» ASSIGNMENT
What you give back must match the records below exactly, apart from the pictures, which are omitted.

» EXCERPTED DATA

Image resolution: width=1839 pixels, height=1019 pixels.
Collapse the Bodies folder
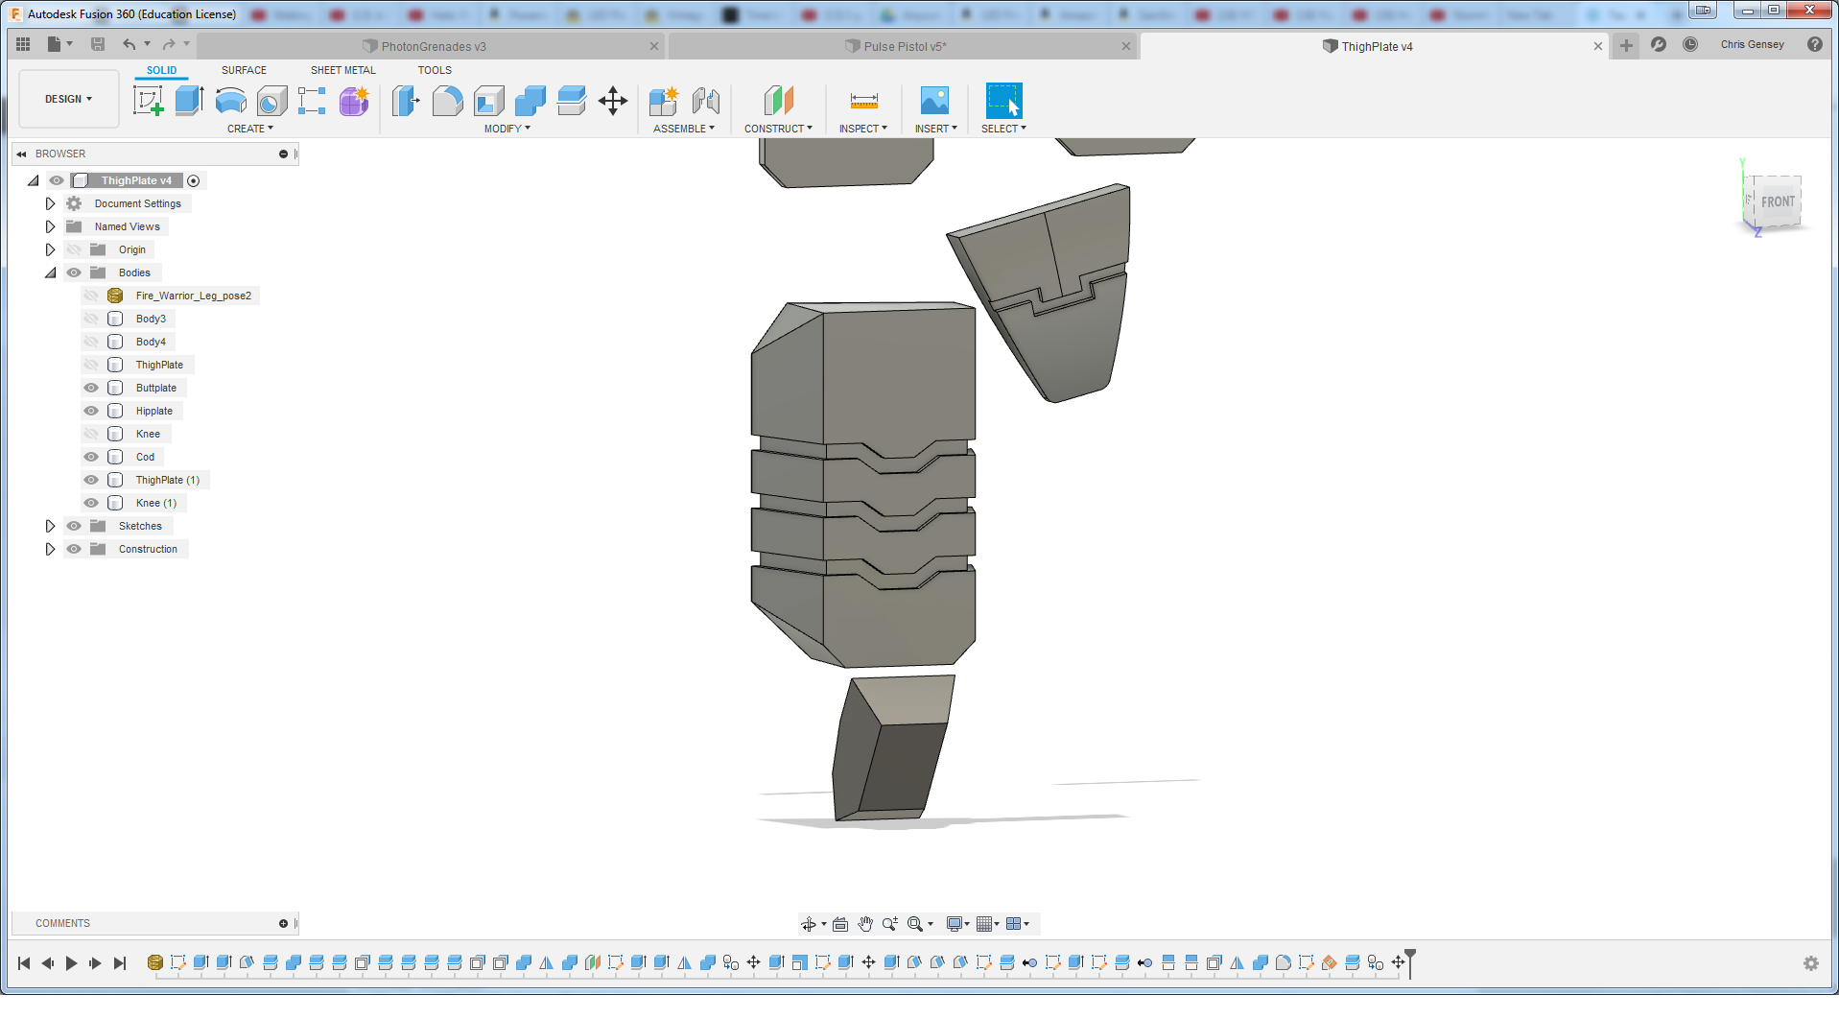pos(50,273)

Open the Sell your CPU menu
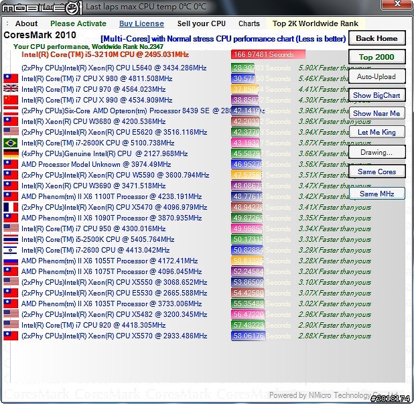pos(201,23)
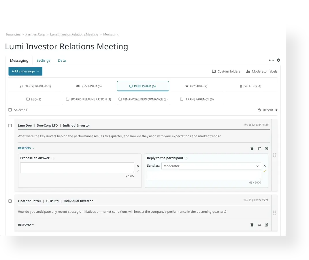This screenshot has height=260, width=309.
Task: Switch to the Settings tab
Action: 43,60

» FINISHED EXERCISE
Image resolution: width=1839 pixels, height=1019 pixels.
Collapse the Bodies folder
pos(50,273)

Open the Sell your CPU menu
pos(201,23)
This screenshot has height=260, width=309.
Task: Switch to the Settings tab
Action: 43,60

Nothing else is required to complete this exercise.